Passion for their brands doesn’t absolve Paltrow or Rihanna’s capitalistic sins, nor should we overlook Paltrow’s proclivity for dipping her toe into pseudoscience or lawsuits the Honest Company settled claiming it falsely marketed its promised-pure products (which it denied). I know they’re ultimately upselling me on vibrators that will make me see God. But these celebrities’ own investments, of time and attention, to their brands makes me feel a little less stupid about forking over that up charge. I can’t say I’m as motivated to buy CBD face serum from Barker Wellness, when the Blink-182 drummer talks about it like he’s doing a PSA for whole fat milk in 1996: “I couldn’t do what I do without taking care of myself and giving what my body needs to keep going.” It’s worth noting that Barker did not get a Vogue-hosted debutante ball for his brand’s 2021 debut or 2022 extension. He didn’t even get a shoutout in his wife’s Vogue piece debuting her matcha gummy supplement line, though admittedly neither did Poosh, which sells the line. I’d joke it’s a tense subject in their household, but I legitimately don’t think he cares.

Yes, ultimately, I’d love a world where there wasn’t any pressure to buy night creams that promise to Benjamin Button me. But, in the meantime, I prefer anyone who’s trying to make a buck off of my learned aversion to frown lines to at least know how to wash their face. Hell, I’d love it if they could engage on their product beyond saying, “It’s good” (another Barker classic). It’s going to take more than a wellness site pasted with ethereal photos to forget that Moss once dated Pete Doherty, was nicknamed “Cocaine Kate,” and spawned a generation of Tumblr-fueled eating disorders with her quote about just how good skinny tastes. This is the woman who’s going to teach me how to have a more centered morning routine? Besides, I do feel like wellness is one place where earnestness reigns supreme. The Guardian described Moss’ venture as “wellness with a big wink.” I don’t want a wink, I want someone who’s memorized the song’s melody and choreographed its dance—someone who is going to wow me.
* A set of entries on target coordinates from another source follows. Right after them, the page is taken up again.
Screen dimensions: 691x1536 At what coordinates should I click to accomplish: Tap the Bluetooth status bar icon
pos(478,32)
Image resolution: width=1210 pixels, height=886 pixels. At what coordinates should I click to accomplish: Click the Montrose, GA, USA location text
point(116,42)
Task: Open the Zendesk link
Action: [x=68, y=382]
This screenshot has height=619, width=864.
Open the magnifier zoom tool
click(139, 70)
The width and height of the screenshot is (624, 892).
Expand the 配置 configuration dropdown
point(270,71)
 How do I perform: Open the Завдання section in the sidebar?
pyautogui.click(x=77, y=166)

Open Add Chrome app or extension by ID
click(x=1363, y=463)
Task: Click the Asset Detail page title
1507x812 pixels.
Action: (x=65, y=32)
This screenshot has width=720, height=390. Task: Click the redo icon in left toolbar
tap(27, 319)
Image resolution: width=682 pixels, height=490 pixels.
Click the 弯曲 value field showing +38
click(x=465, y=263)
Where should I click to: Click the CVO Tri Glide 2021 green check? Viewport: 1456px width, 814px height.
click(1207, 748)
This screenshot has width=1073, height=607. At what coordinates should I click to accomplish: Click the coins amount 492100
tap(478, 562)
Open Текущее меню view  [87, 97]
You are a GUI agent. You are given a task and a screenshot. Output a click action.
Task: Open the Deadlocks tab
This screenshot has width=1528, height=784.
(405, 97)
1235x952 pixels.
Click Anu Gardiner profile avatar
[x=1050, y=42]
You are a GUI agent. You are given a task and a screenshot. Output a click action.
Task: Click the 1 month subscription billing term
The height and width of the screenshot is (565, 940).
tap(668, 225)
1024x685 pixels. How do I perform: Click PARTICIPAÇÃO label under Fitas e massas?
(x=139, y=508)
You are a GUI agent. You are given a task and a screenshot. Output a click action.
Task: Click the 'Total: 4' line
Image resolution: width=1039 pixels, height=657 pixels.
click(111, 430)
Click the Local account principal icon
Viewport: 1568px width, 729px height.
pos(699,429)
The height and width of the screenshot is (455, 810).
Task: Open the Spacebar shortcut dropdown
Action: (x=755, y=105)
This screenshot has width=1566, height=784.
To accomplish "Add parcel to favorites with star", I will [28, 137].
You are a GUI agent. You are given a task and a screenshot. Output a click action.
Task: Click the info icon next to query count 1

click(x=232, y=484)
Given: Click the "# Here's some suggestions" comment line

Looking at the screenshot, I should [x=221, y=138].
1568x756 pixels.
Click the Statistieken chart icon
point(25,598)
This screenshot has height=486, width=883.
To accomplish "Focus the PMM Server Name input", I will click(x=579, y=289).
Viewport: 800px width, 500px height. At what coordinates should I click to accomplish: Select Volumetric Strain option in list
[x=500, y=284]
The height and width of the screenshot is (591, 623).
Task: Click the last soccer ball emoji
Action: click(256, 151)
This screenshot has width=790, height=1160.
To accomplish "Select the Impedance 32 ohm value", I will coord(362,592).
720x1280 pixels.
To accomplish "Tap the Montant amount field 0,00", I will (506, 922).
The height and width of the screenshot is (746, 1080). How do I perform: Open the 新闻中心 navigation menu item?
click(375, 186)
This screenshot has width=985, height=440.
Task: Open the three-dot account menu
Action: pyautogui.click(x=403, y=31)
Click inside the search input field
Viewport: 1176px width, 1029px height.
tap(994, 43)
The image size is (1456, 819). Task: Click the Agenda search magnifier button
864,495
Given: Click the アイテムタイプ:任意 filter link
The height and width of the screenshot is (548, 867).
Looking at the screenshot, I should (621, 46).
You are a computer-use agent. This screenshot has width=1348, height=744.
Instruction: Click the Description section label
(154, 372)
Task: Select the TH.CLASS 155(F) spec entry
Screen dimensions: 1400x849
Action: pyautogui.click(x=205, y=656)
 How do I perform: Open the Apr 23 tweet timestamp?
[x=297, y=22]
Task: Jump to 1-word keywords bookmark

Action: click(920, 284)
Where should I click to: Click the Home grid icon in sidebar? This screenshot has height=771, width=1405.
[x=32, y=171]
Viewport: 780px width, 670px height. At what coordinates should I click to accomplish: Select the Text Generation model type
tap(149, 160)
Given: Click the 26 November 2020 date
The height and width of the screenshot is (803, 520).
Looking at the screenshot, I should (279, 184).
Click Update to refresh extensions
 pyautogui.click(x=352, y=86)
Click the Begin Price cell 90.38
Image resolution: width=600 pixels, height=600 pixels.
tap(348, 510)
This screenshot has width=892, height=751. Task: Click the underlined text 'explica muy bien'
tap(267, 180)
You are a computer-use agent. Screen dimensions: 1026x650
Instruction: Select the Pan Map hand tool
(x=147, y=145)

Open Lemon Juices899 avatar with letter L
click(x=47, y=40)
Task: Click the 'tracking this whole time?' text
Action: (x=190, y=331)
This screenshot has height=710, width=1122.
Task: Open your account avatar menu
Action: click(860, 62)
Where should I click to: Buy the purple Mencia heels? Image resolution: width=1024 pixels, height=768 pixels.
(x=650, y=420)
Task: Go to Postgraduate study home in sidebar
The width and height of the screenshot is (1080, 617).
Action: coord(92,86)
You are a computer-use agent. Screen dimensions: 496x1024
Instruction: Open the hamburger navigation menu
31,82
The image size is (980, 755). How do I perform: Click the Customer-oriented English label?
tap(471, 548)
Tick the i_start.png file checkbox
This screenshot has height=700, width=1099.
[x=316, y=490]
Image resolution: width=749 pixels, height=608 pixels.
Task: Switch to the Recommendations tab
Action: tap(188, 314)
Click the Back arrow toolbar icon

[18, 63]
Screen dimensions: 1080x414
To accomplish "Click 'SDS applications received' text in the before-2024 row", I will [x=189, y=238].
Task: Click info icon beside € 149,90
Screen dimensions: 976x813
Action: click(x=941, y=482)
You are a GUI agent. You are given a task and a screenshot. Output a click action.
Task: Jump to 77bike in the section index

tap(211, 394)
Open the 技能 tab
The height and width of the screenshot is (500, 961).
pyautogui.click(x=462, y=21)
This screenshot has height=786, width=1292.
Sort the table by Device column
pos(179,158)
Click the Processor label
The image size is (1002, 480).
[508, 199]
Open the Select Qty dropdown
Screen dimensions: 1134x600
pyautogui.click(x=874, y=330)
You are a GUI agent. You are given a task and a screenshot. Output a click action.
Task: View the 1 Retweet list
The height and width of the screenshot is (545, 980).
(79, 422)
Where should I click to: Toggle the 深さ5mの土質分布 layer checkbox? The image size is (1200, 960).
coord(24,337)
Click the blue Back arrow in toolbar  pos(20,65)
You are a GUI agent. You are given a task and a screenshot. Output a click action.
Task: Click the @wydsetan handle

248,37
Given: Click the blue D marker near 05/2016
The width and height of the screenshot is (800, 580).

The real wink is that Moss has good genes and a fast metabolism. And yes, so do Rihanna, Gwyneth, and Jessica, but they at least take me and my money more seriously. They will show me how to put some cream under my eyes.

Without the key ingredient, can these new celebrity wellness companies make any sort of lasting impression? Perhaps they will meet the same fate as Blake Lively’s lifestyle hub Preserve (“Our goal has always been to touch millennials through storytelling, and the idea is to create a shoppable lifestyle”), which launched with Lively on the cover of Vogue only to shutter after a year, the eulogy for which was another Vogue article. Are the days of the wellness empire going the way of ancient-mineral-rich bath salts? Without aspiration, we’re running on rose-scented fumes.